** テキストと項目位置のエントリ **
━━━━━━━━━━━━━━━━━━━━
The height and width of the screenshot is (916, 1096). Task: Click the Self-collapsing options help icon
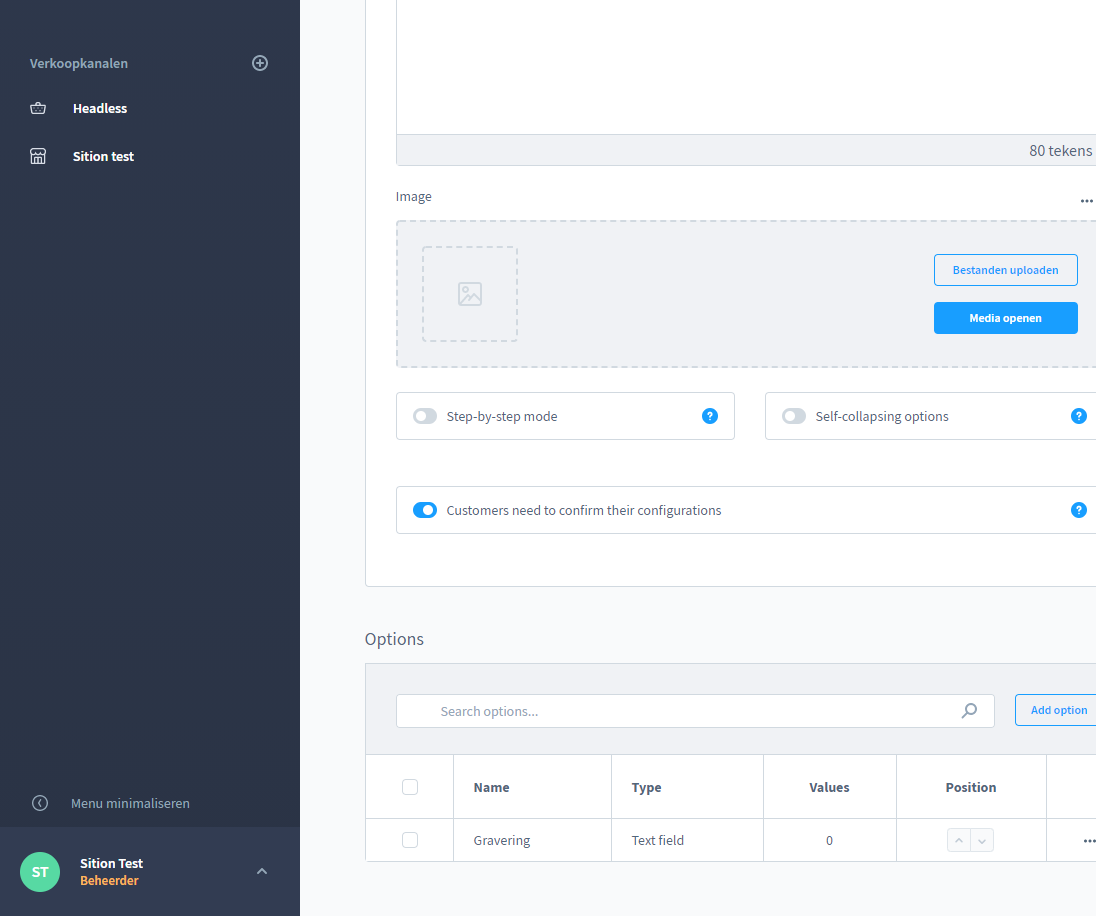1078,416
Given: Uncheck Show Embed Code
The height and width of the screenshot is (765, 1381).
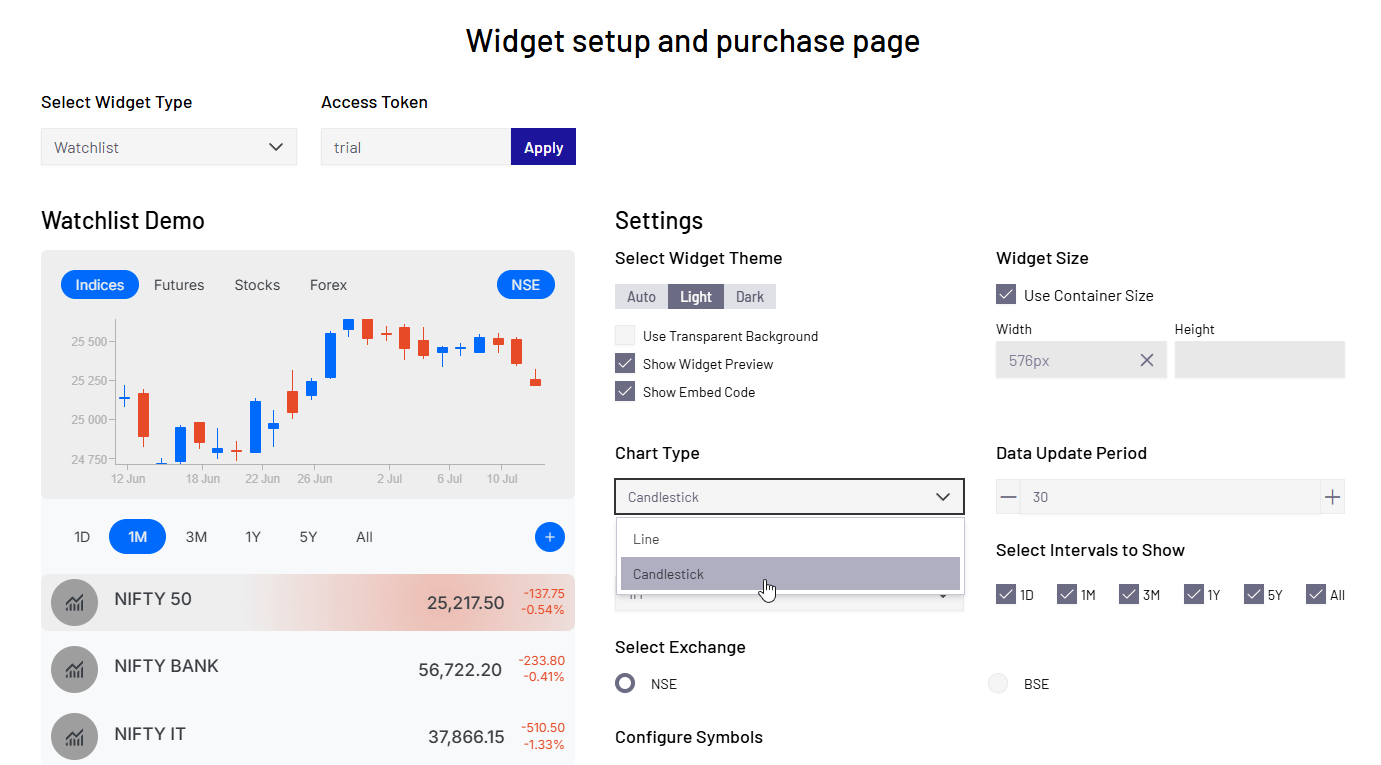Looking at the screenshot, I should (x=625, y=392).
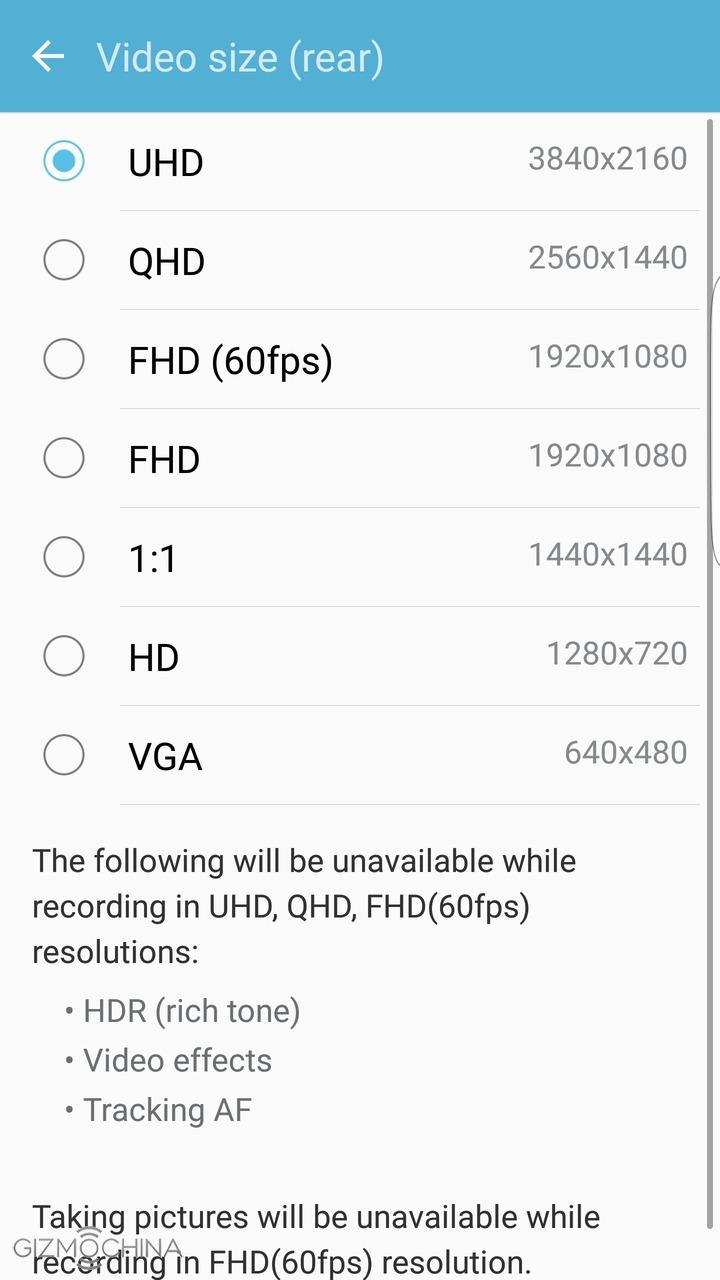The height and width of the screenshot is (1280, 720).
Task: Tap the 1:1 option label
Action: tap(153, 558)
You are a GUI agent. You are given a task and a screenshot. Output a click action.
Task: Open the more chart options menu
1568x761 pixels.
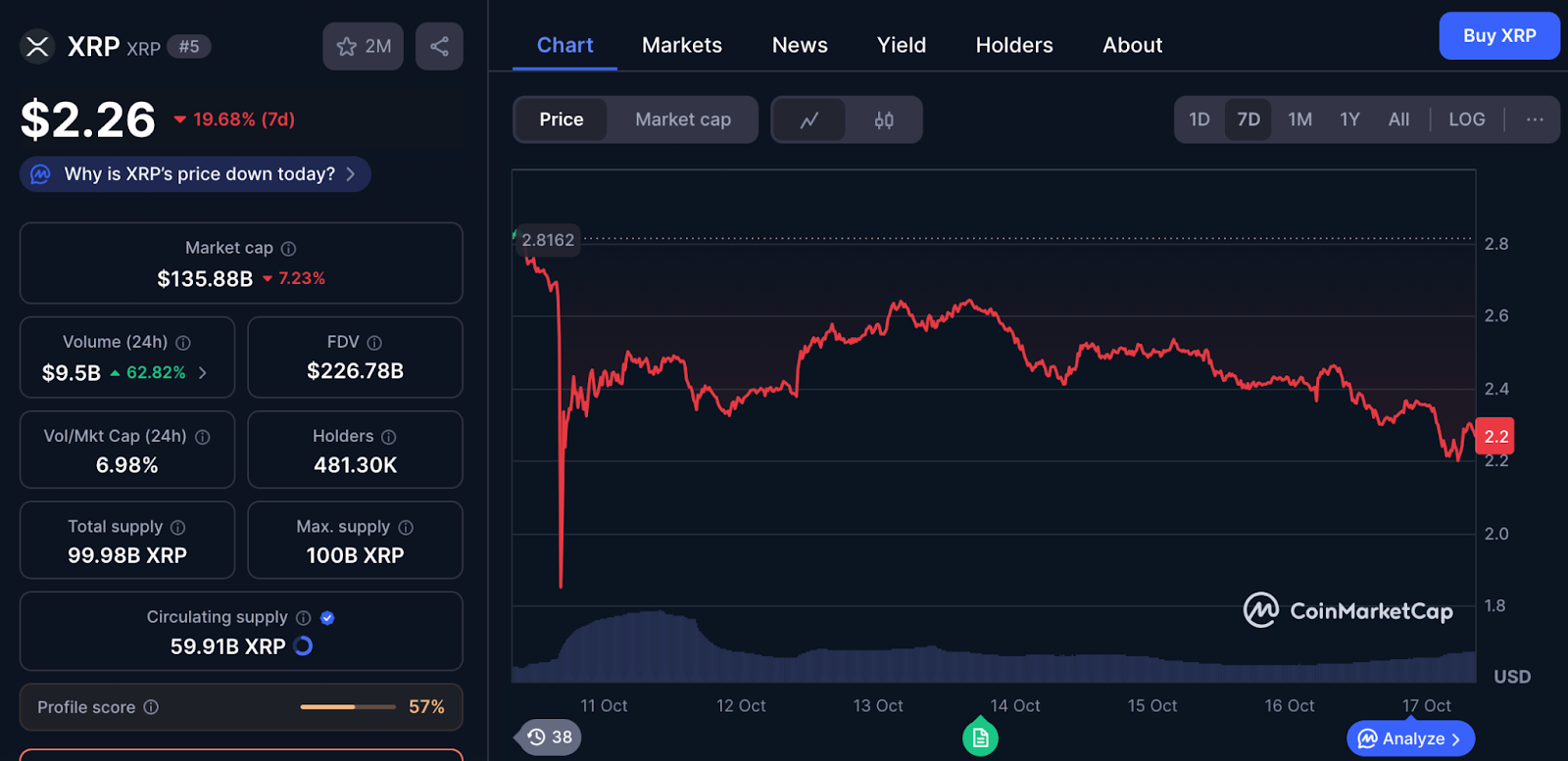(x=1535, y=119)
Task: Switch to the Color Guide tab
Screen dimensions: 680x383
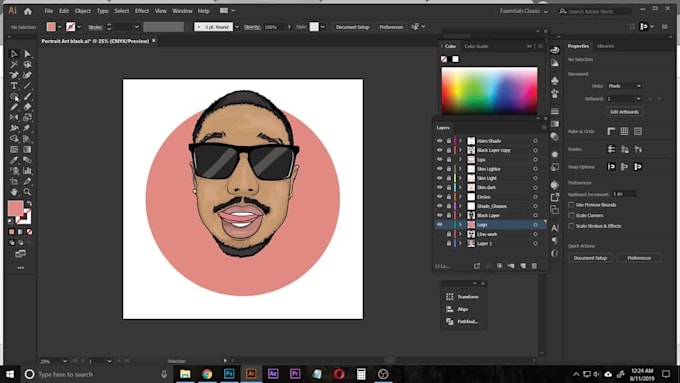Action: (476, 46)
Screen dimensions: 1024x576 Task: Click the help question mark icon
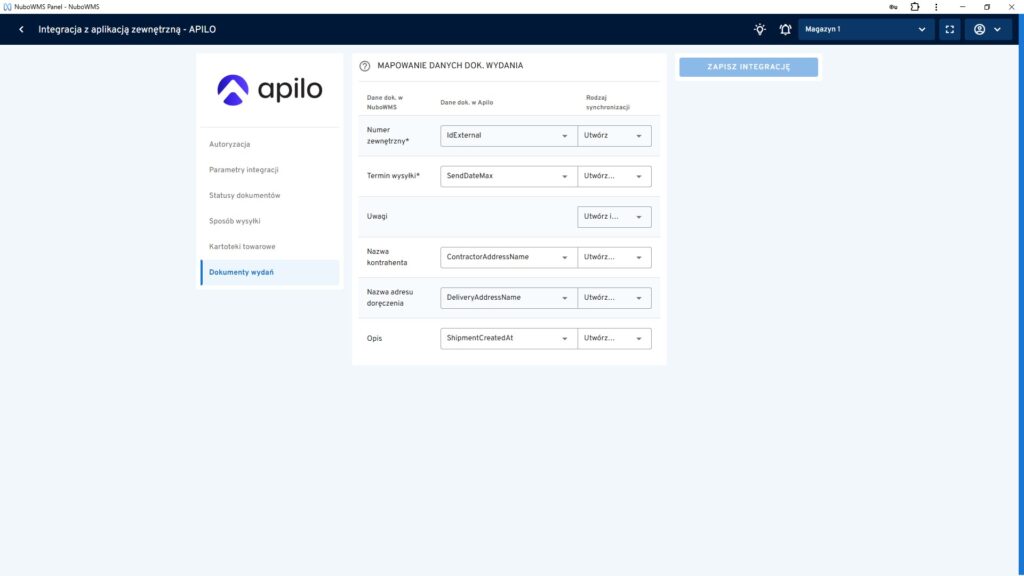point(365,66)
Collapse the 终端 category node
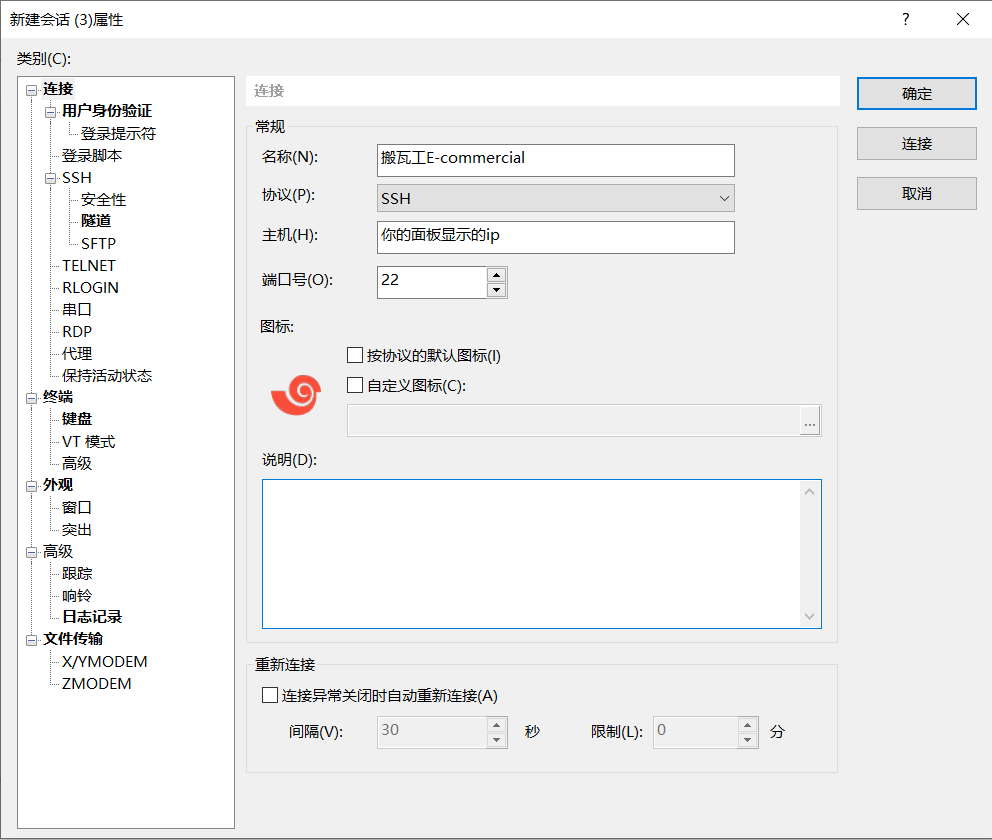The width and height of the screenshot is (992, 840). point(31,398)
━━━━━━━━━━━━━━━━━━━━
** 記述課題 **
上記のエントリをすべて、1行につき1つの文字列とするJSONリストとして出力してください。空行と画像は除いてください。

** 完成した課題 **
[
  "The height and width of the screenshot is (916, 1096). Task: Click the Self-collapsing options help icon",
  "1078,416",
  "Given: Uncheck Show Embed Code",
  "The height and width of the screenshot is (765, 1381).",
  "Looking at the screenshot, I should (x=625, y=392).",
  "The height and width of the screenshot is (1280, 720).",
  "Task: Tap the 1:1 option label",
  "Action: tap(153, 558)",
  "You are a GUI agent. You are given a task and a screenshot. Output a click action.",
  "Task: Open the more chart options menu",
  "1568x761 pixels.",
  "(x=1535, y=119)",
  "Task: Switch to the Color Guide tab",
  "Screen dimensions: 680x383",
  "Action: (476, 46)",
  "Screen dimensions: 1024x576 Task: Click the help question mark icon",
  "point(365,66)",
  "Collapse the 终端 category node",
  "The width and height of the screenshot is (992, 840). point(31,398)"
]